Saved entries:
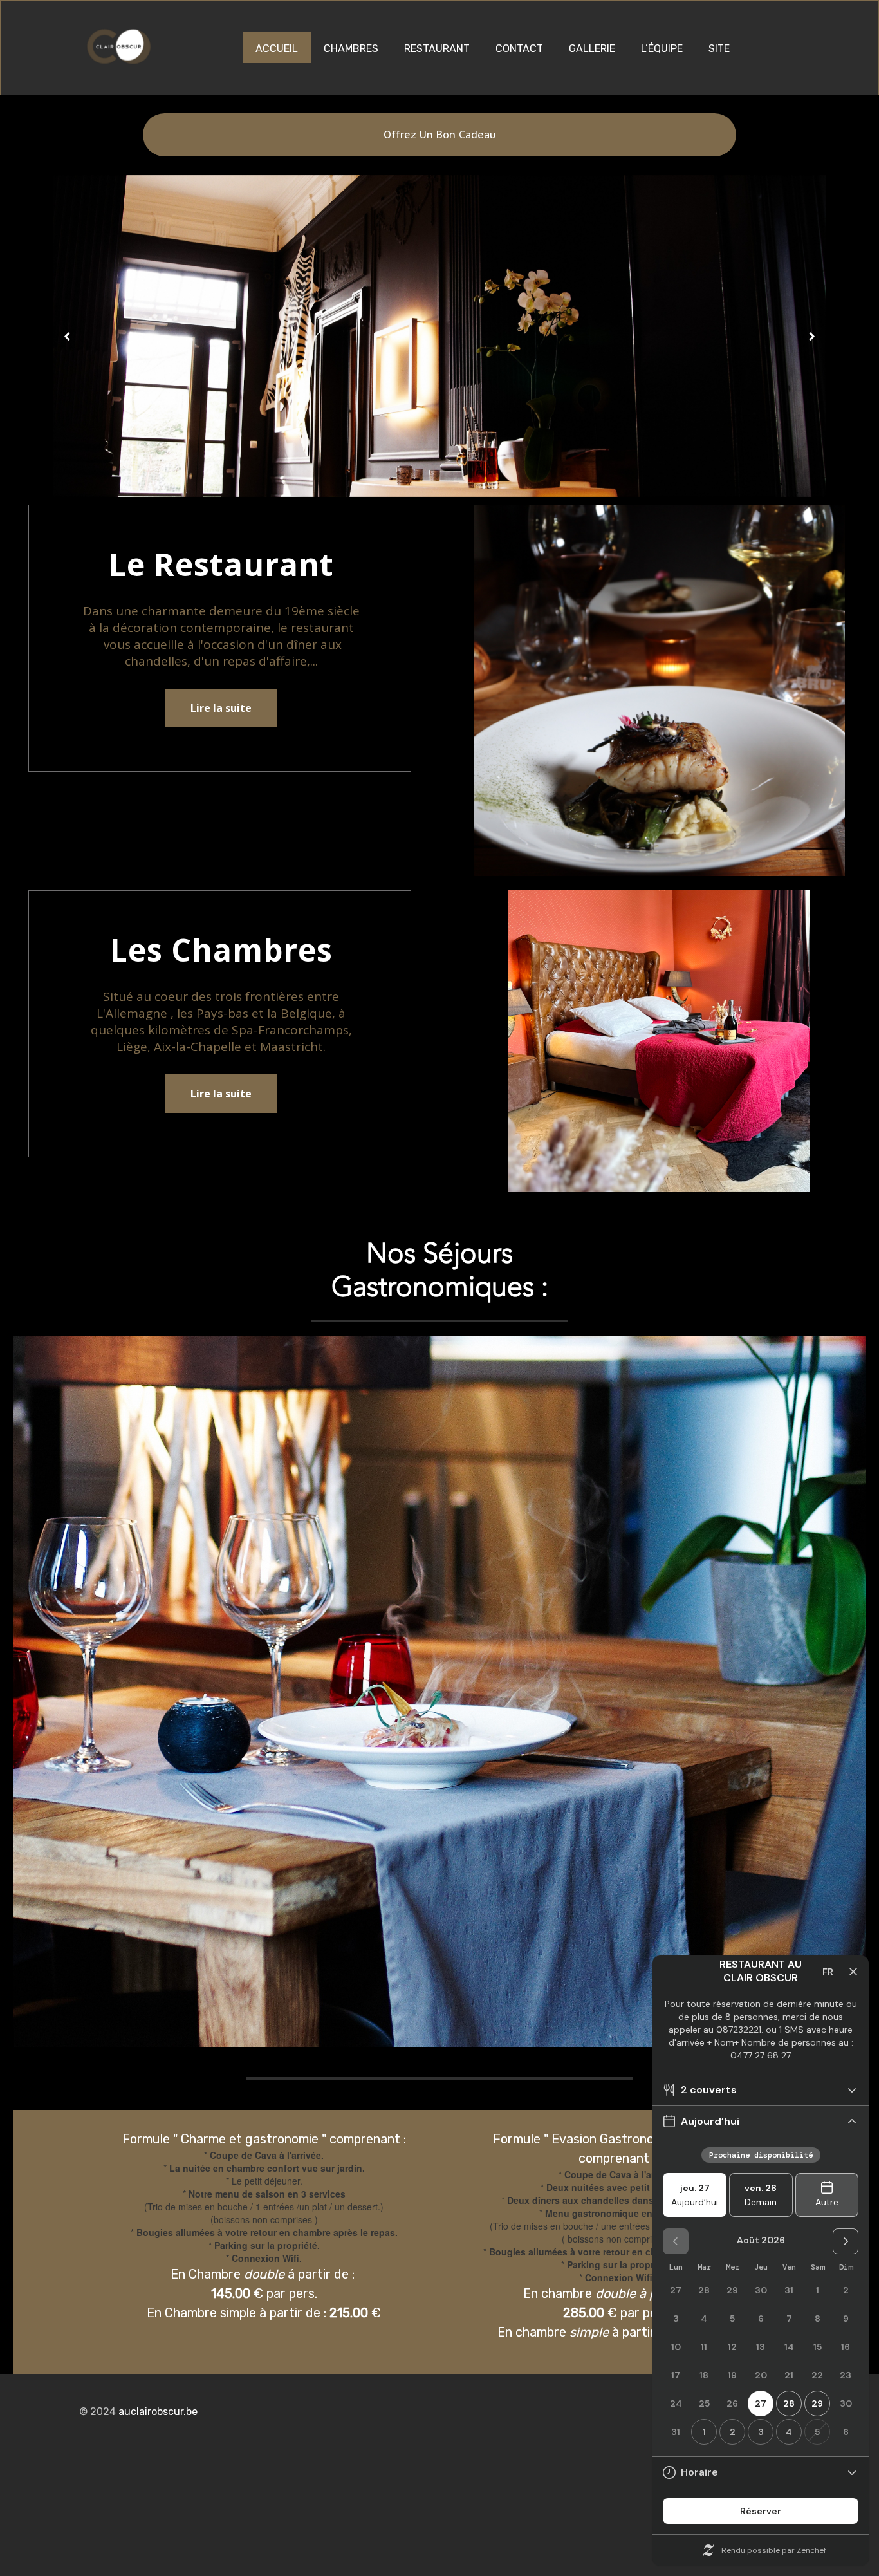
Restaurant (437, 48)
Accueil (276, 48)
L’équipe (662, 48)
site (719, 48)
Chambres (351, 48)
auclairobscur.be (158, 2411)
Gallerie (592, 48)
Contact (519, 48)
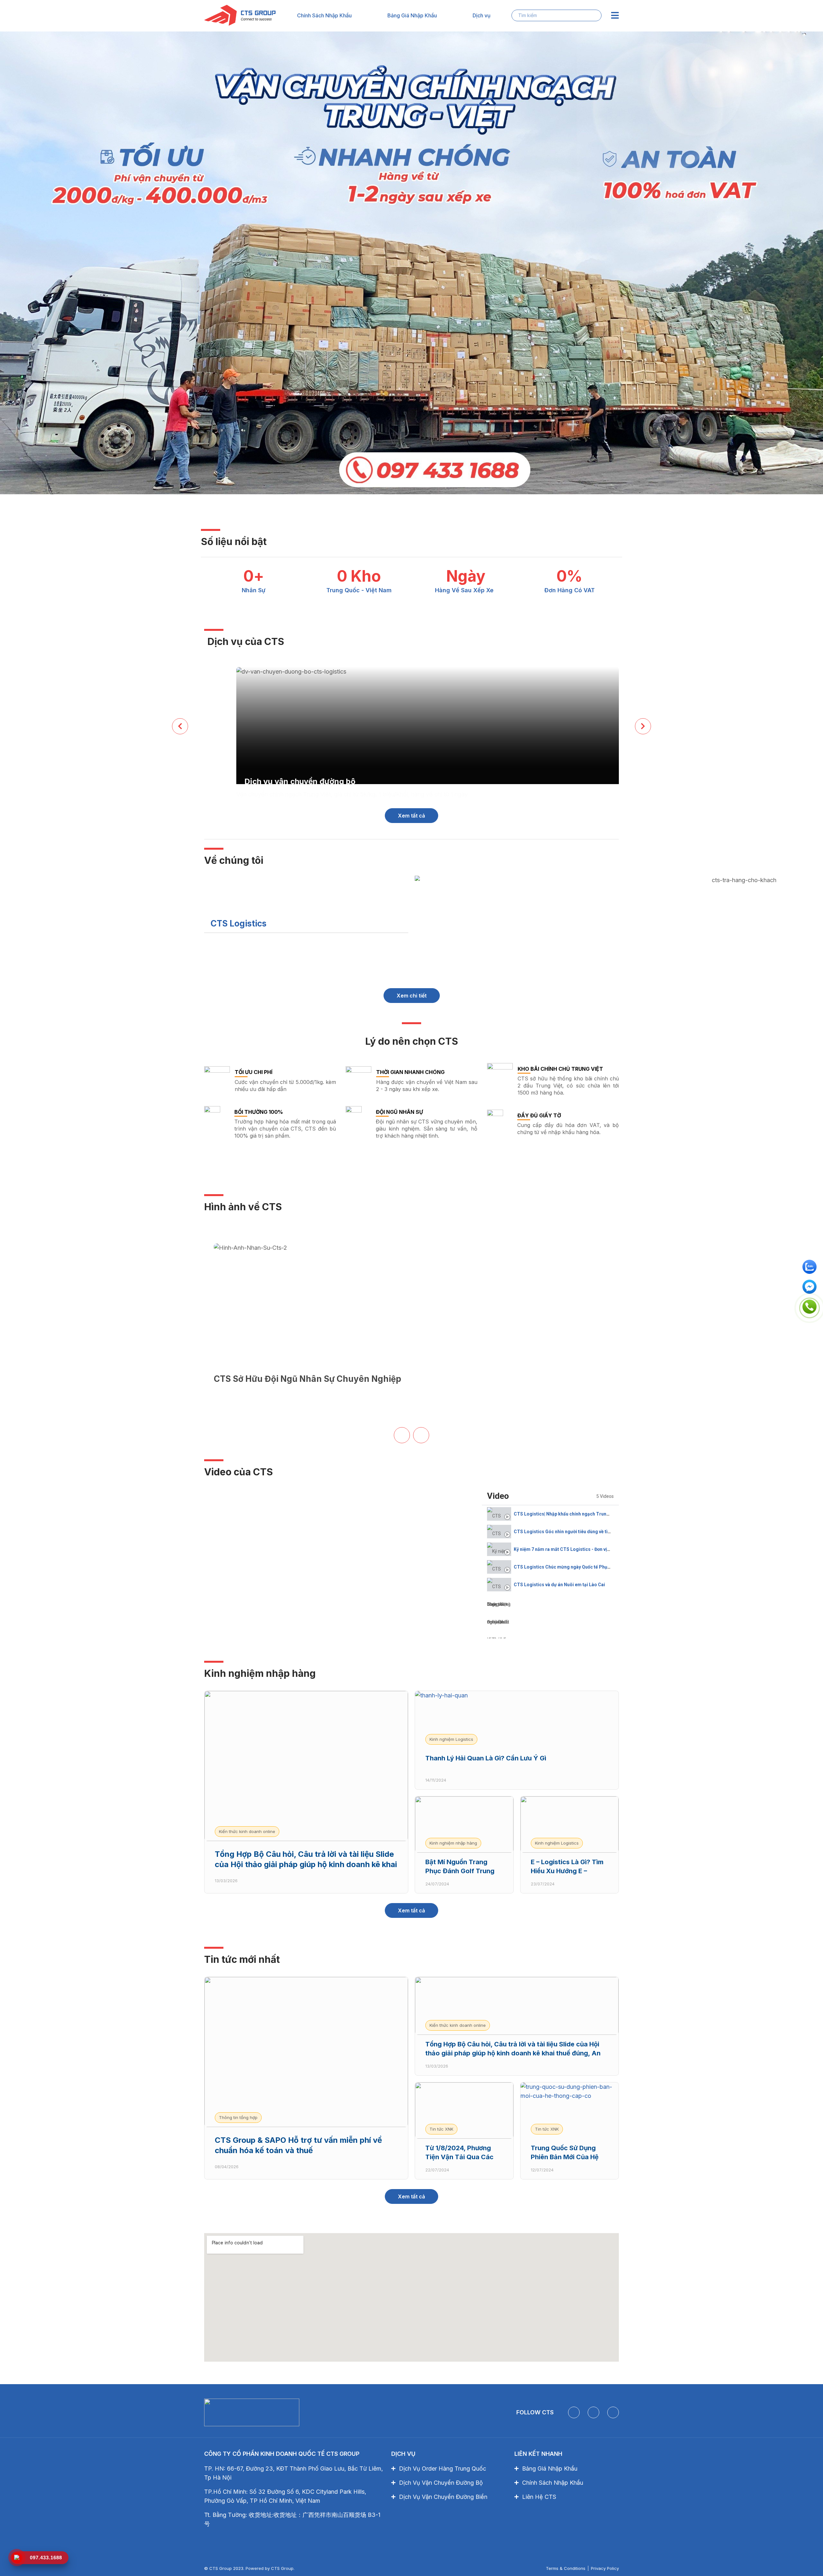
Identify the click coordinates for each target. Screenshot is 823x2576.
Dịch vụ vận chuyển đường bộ (300, 781)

§ WORK REQUEST: Your answer must be an exact transcription of the records above, minus the pictures.

§ WRITTEN SOLUTION:
Restaurant (437, 48)
Accueil (276, 48)
L’équipe (662, 48)
site (719, 48)
Chambres (351, 48)
auclairobscur.be (158, 2411)
Gallerie (592, 48)
Contact (519, 48)
Identify the click coordinates for each target. Screenshot is 823x2576.
Dịch vụ vận chuyển đường bộ (300, 781)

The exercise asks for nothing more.